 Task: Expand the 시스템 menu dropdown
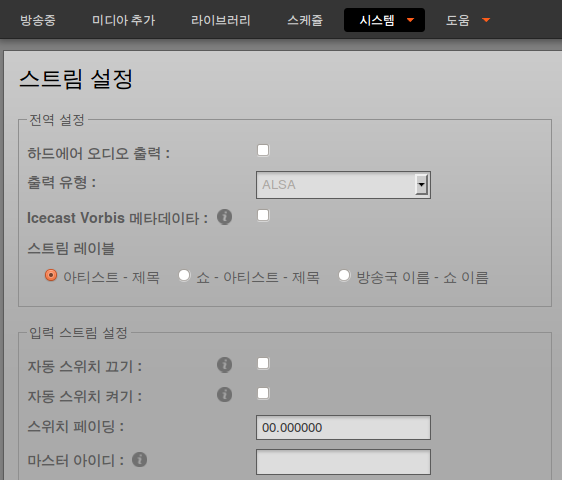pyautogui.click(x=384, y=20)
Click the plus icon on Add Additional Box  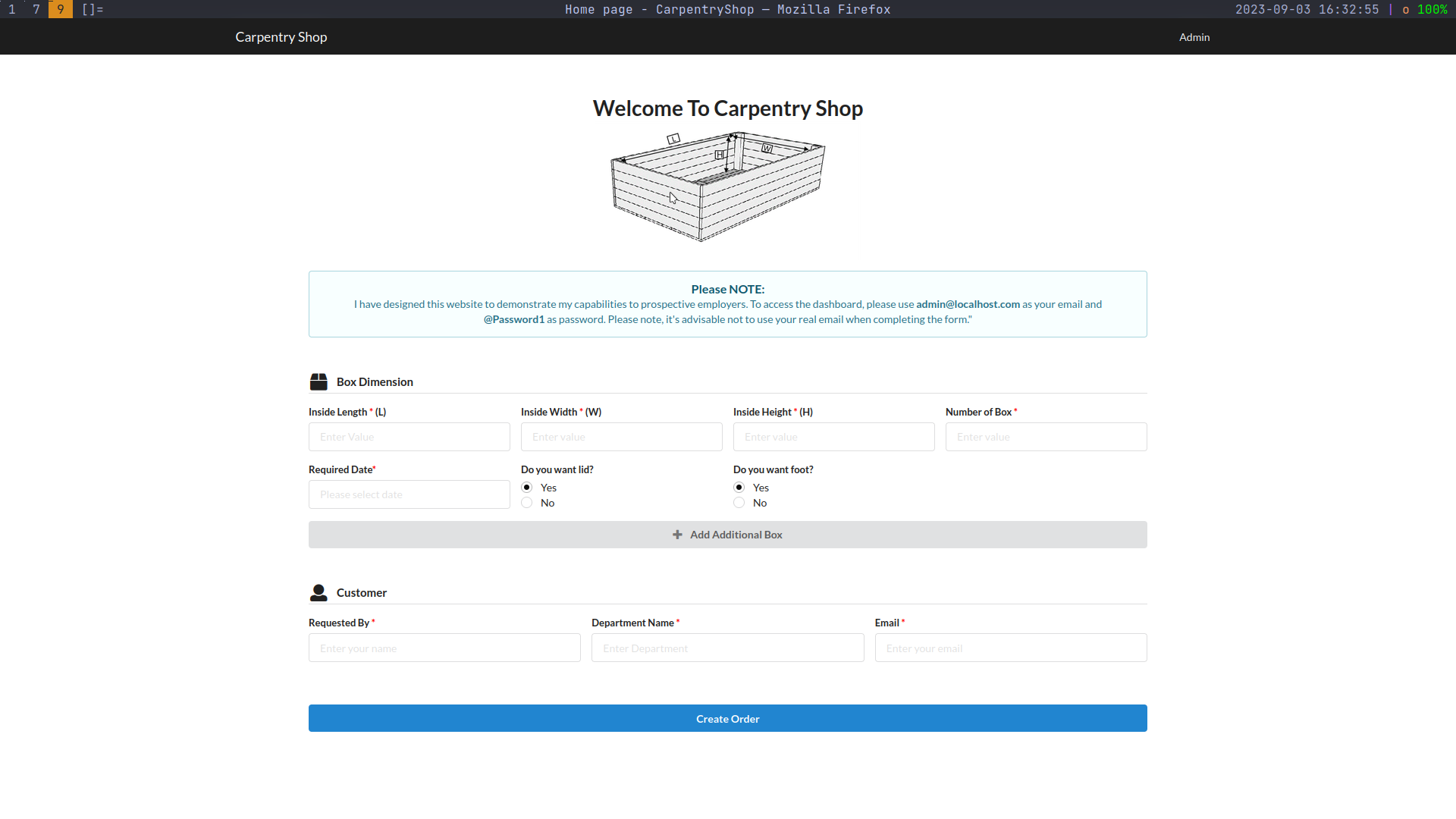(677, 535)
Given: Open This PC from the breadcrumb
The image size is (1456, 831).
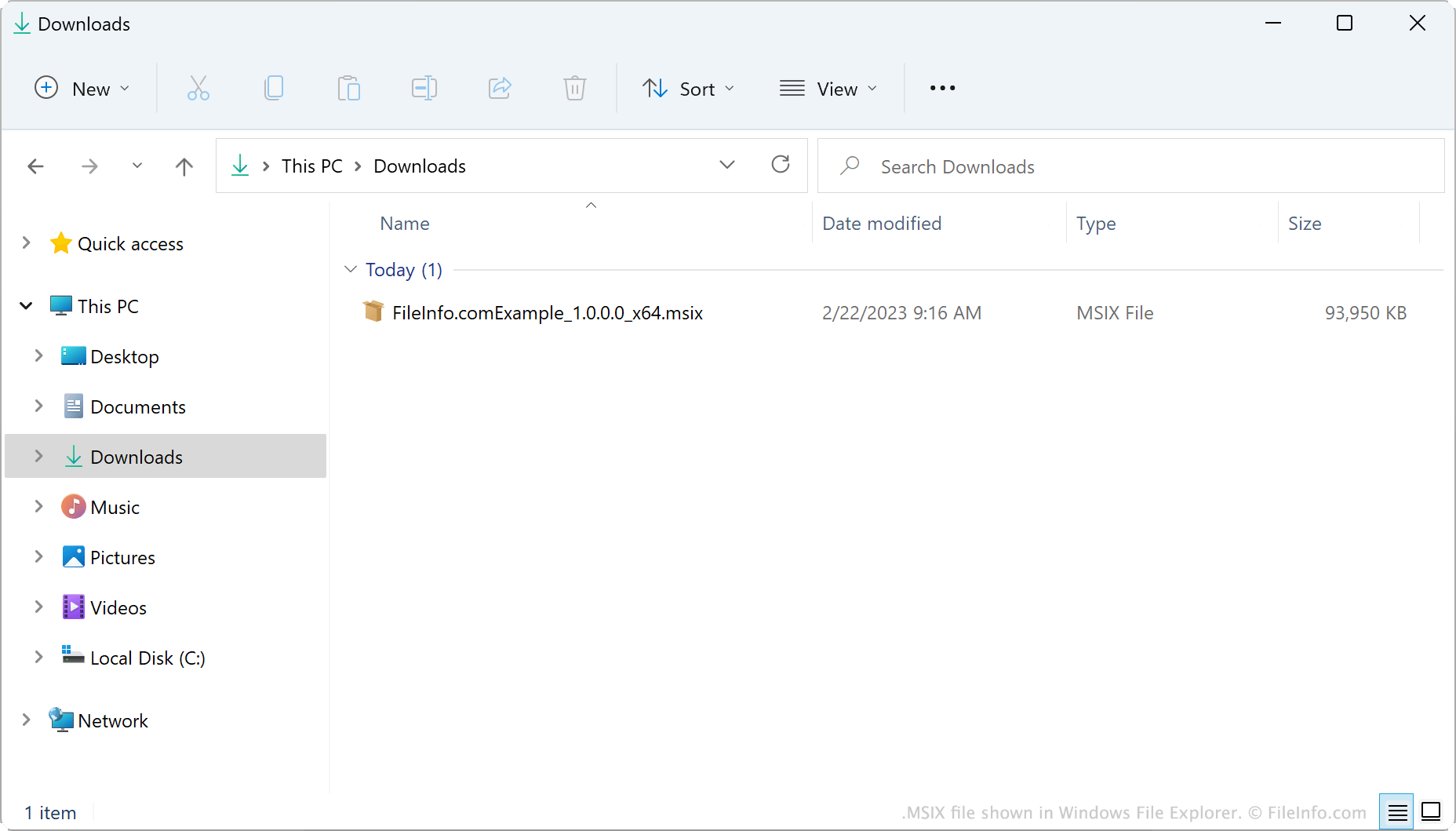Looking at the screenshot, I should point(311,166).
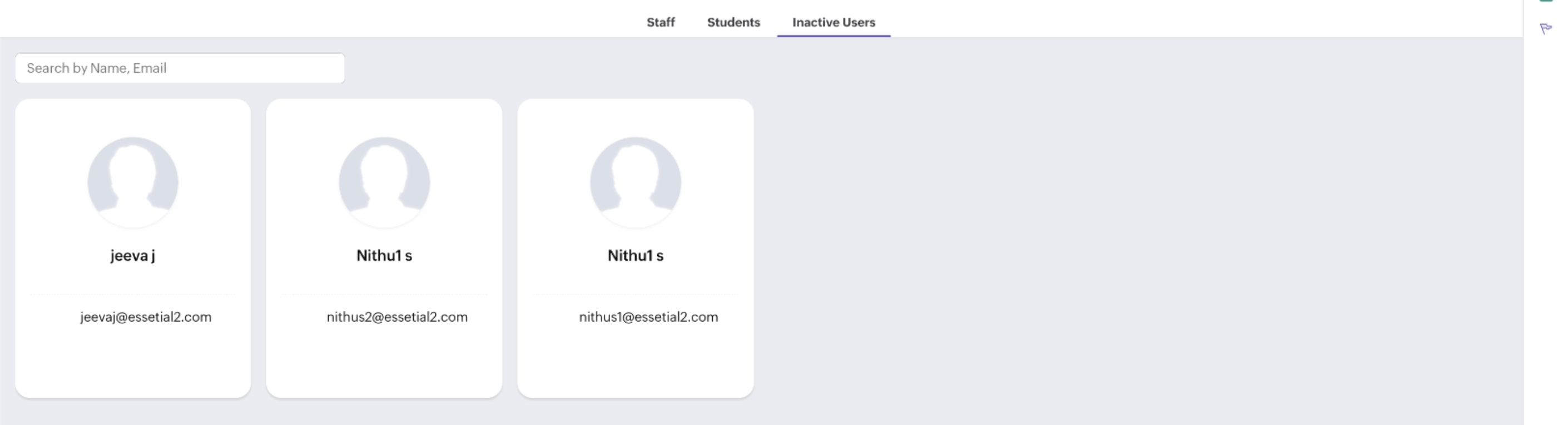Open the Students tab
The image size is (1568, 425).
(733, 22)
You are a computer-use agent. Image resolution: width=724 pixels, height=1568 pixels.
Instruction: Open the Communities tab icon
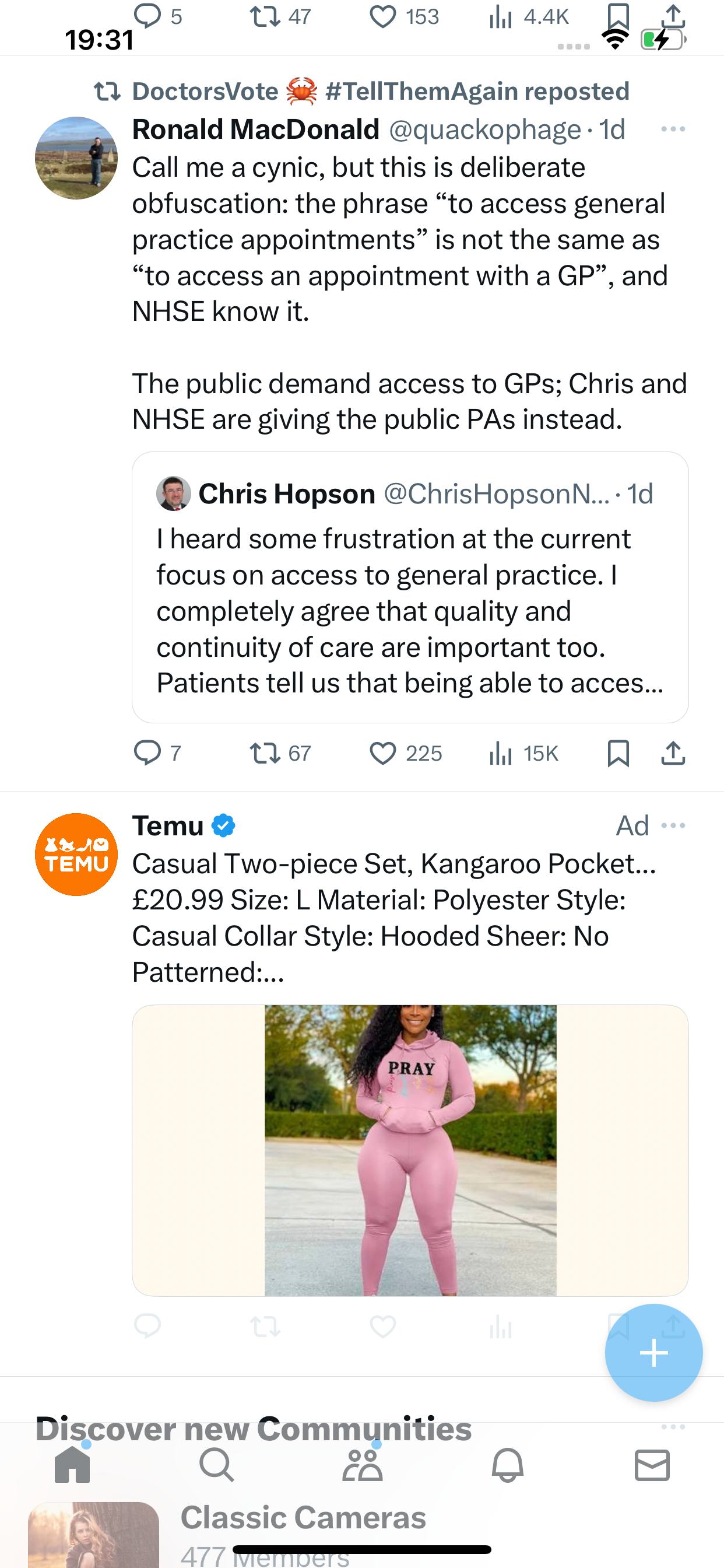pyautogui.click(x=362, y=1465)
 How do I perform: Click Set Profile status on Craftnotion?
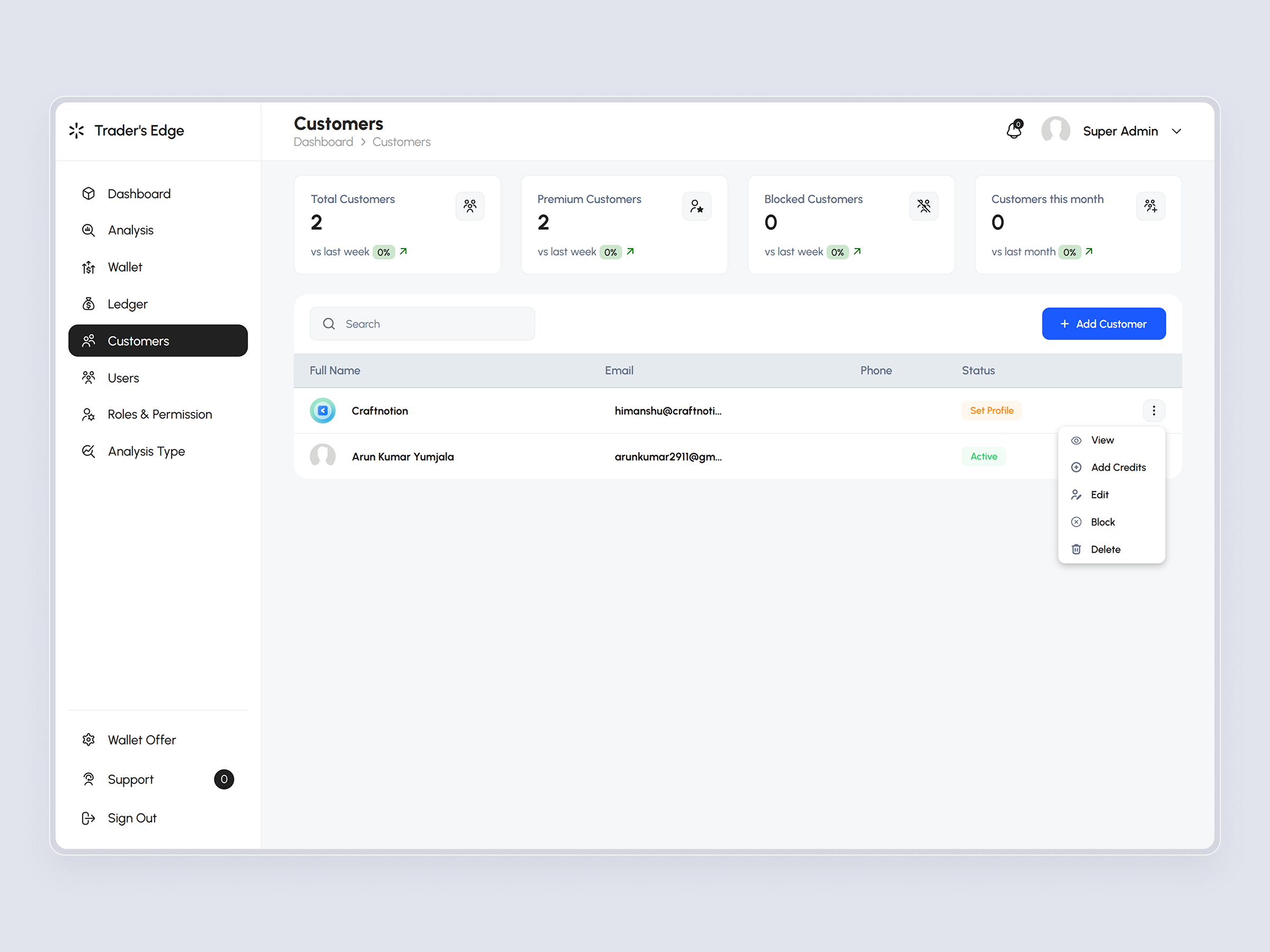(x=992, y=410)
|---|
## [REQUIRED WORK]
Convert the portion of the records that begins with the line containing "Given: Open This PC from the breadcrumb" and continues through the end of the records into a numbered list. Omit blank lines and leave the pictures out.

## [ANSWER TO THIS PROBLEM]
1. Given: Open This PC from the breadcrumb
2. The image size is (1456, 831).
3. Looking at the screenshot, I should point(311,166).
4. Open the Students tab
5. The image size is (1568, 425).
6. (733, 22)
7. You are a computer-use agent. Image resolution: width=724 pixels, height=1568 pixels.
8. Instruction: Open the Communities tab icon
9. pyautogui.click(x=362, y=1465)
10.  How do I perform: Click Set Profile status on Craftnotion?
11. (x=992, y=410)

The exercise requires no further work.